6. Il résulte de l'instruction que, le 6 mai 2024, soit postérieurement à l'introduction de la requête, la requérante a été mise en possession d'un récépissé l'autorisant à travailler valable jusqu'au 5 novembre 2024. Dans ces conditions, les conclusions de Mme B tendant à la modification des mesures ordonnées par l'ordonnance n° 2406632 du 29 mars 2024 du juge des référés du tribunal administratif de Paris sont devenues sans objet. Il n'y a pas lieu d'y statuer.

Sur les frais du litige :

7. Mme B a été admise, à titre provisoire, au bénéfice de l'aide juridictionnelle. Par suite, son avocat peut se prévaloir des dispositions combinées des articles L. 761-1 du code de justice administrative et 37 de la loi du 10 juillet 1991. Il y a lieu, dans les circonstances de l'espèce, sous réserve que Me Goeau-Brissonniere, avocat de Mme B, renonce à percevoir la somme correspondant à la part contributive de l'État et sous réserve de l'admission définitive de sa cliente à l'aide juridictionnelle, de mettre à la charge de l'Etat le versement à Me Goeau-Brissonniere de la somme de 800 euros. Dans le cas où l'aide juridictionnelle ne serait pas accordée à Mme B par le bureau d'aide juridictionnelle, la somme de 800 euros lui sera versée.

O R D O N N E :

Article 1er : Mme B est admise, à titre provisoire, au bénéfice de l'aide juridictionnelle.
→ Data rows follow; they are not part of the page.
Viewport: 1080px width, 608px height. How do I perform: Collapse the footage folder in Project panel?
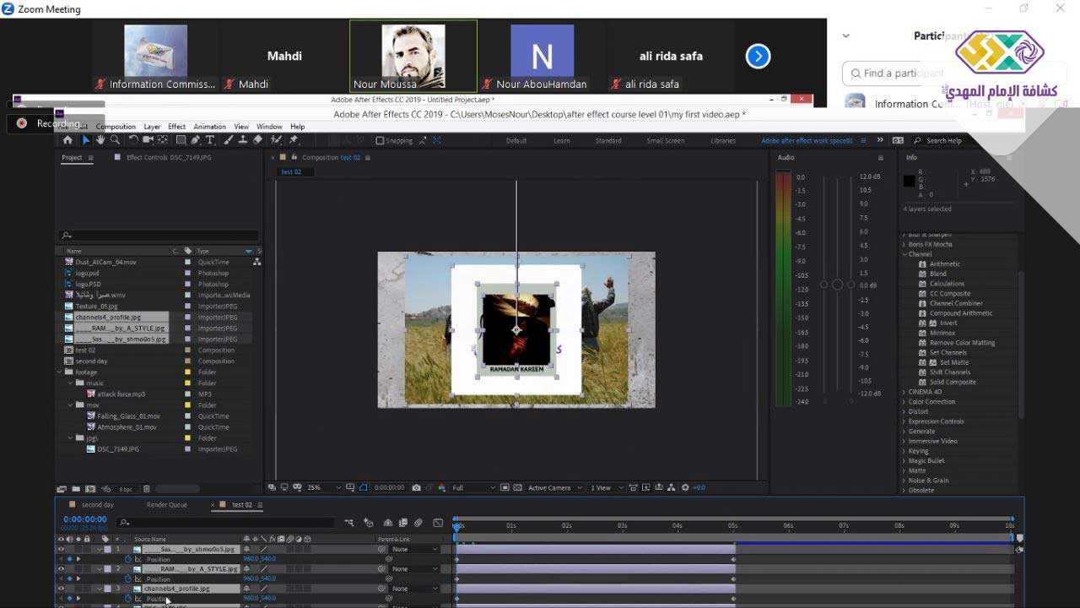pos(60,372)
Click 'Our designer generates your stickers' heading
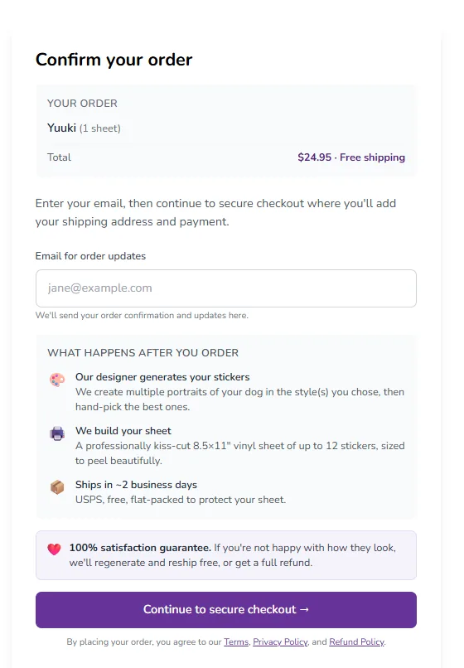 click(162, 377)

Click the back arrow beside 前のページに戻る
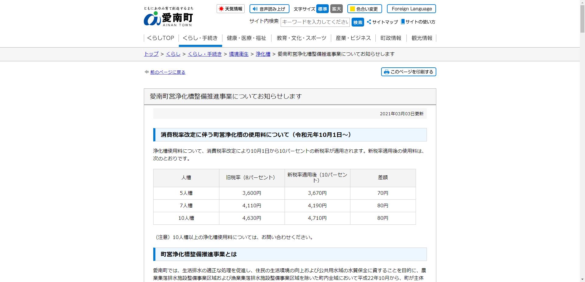tap(146, 72)
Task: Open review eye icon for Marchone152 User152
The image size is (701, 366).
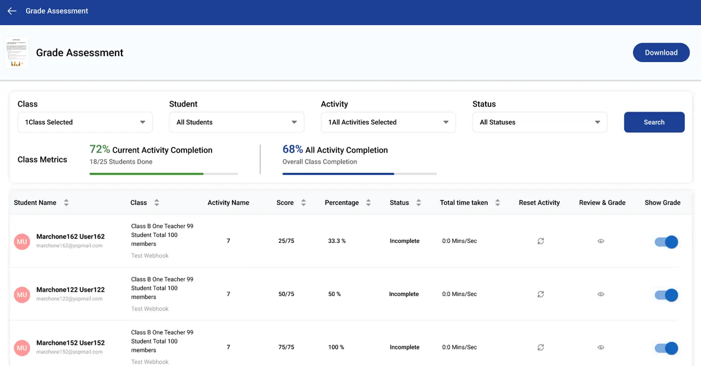Action: (x=601, y=347)
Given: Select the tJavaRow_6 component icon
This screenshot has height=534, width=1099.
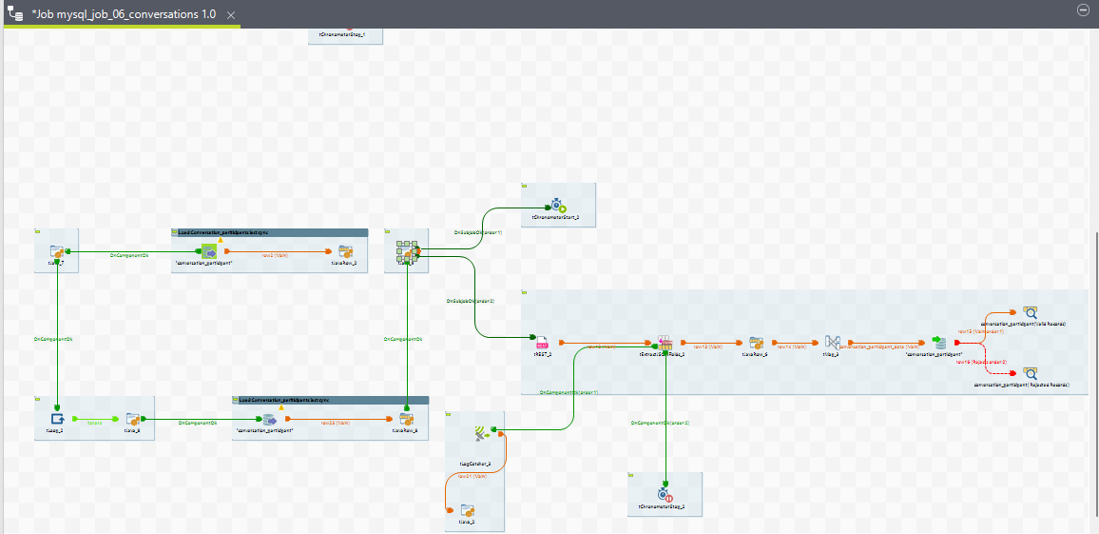Looking at the screenshot, I should pyautogui.click(x=757, y=343).
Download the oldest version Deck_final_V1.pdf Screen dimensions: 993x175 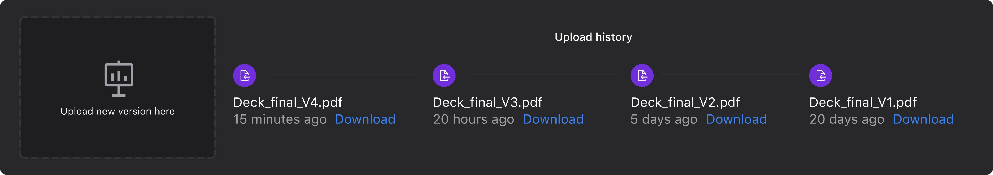[x=923, y=119]
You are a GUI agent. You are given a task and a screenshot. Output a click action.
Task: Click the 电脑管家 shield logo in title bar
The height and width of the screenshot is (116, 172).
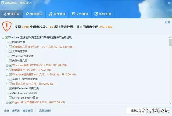(3, 3)
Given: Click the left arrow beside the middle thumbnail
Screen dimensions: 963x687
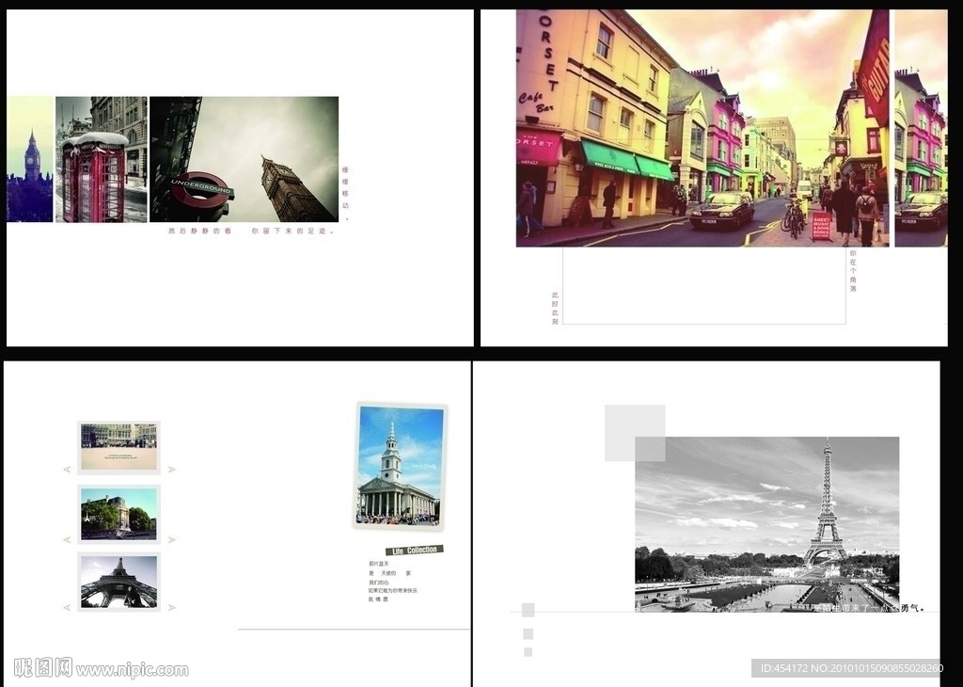Looking at the screenshot, I should [x=67, y=539].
Article 2 : Il n'y a pas lieu de statuer sur les conclusions présentées au titre de l'article L. 521-4 du code de justice administrative de la requête de Mme B.
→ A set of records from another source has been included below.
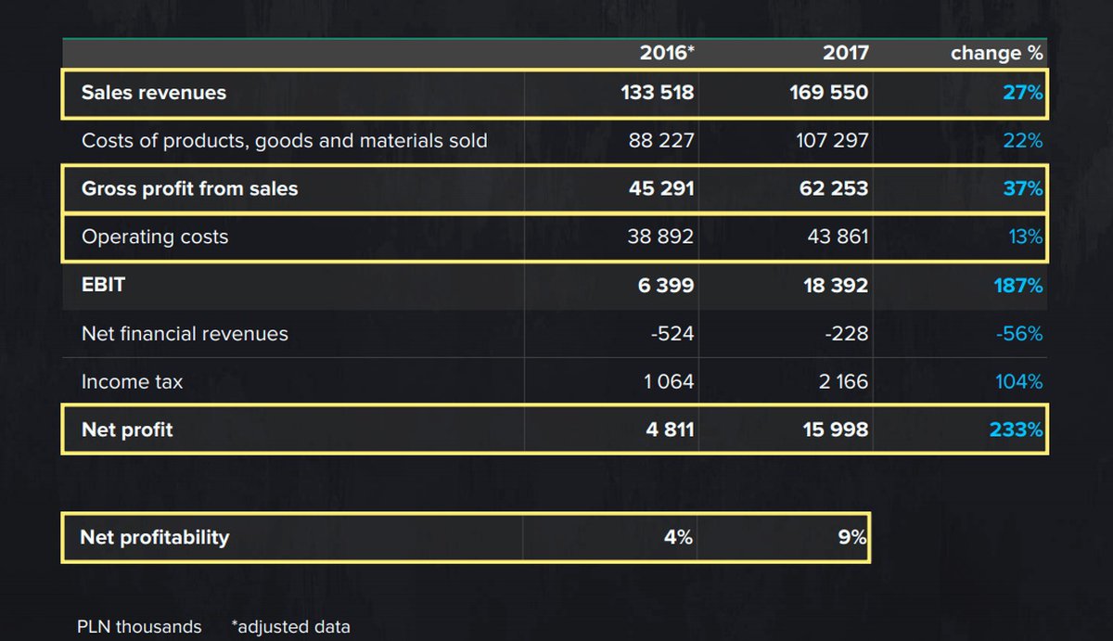Click the Operating costs row label
This screenshot has width=1113, height=641.
click(x=155, y=237)
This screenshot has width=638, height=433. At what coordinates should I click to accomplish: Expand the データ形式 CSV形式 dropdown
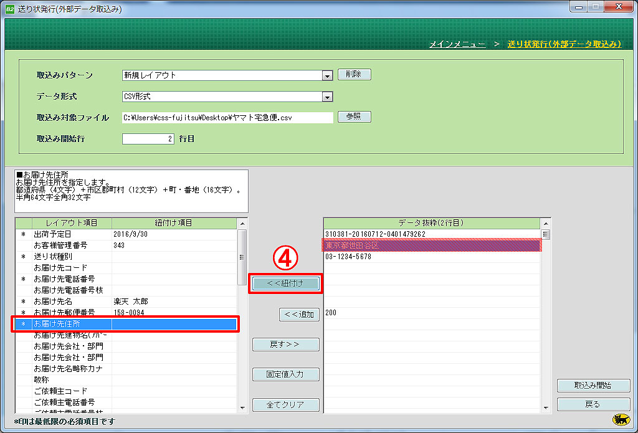tap(327, 97)
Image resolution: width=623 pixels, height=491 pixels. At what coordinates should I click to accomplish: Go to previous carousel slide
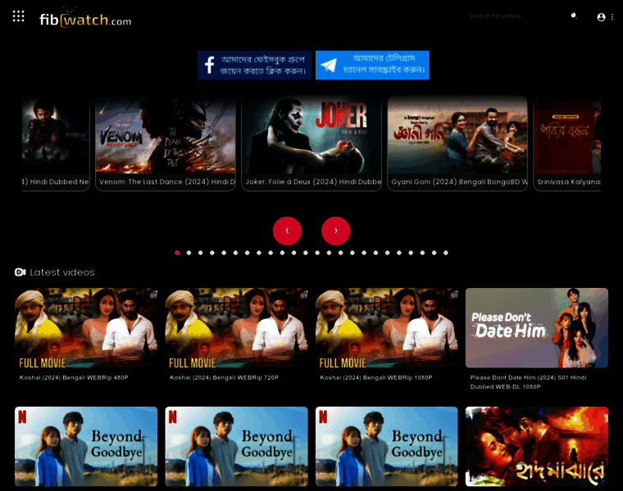(287, 231)
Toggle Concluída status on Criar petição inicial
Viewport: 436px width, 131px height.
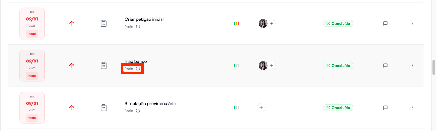click(338, 23)
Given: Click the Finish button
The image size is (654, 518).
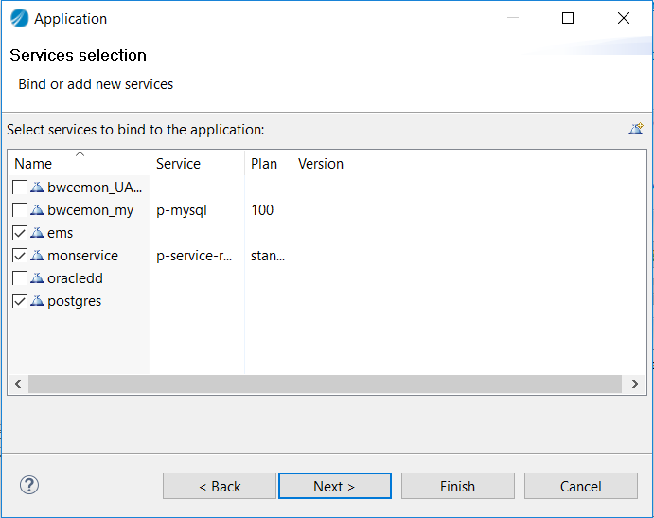Looking at the screenshot, I should pyautogui.click(x=457, y=486).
Article 3 : Une somme de 800 euros est mise à la charge de l'Etat en application des dispositions des articles L. 761-1 du code de justice administrative et 37 de la loi du 10 juillet 1991, dans les conditions définies au point 7.
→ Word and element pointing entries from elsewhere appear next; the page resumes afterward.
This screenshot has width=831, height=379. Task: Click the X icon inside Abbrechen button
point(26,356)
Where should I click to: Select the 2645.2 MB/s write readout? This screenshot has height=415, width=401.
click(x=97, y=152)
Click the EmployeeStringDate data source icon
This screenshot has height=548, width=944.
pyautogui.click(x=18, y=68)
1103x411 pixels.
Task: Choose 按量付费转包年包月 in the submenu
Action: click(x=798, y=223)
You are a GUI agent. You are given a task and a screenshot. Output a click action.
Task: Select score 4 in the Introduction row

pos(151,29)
Article 4 : La présente ordonnance sera notifiée à Mme A B, au préfet de police et à Me Goeau-Brissonniere.

Fait à Paris, le 14 mai 2024.

Le juge des référés,

L. GROS

La République mande et ordonne au préfet de police en ce qui le concerne ou à tous commissaires de justice à ce requis en ce qui concerne les voies de droit commun contre les parties privées, de pourvoir à l'exécution de la présente décision.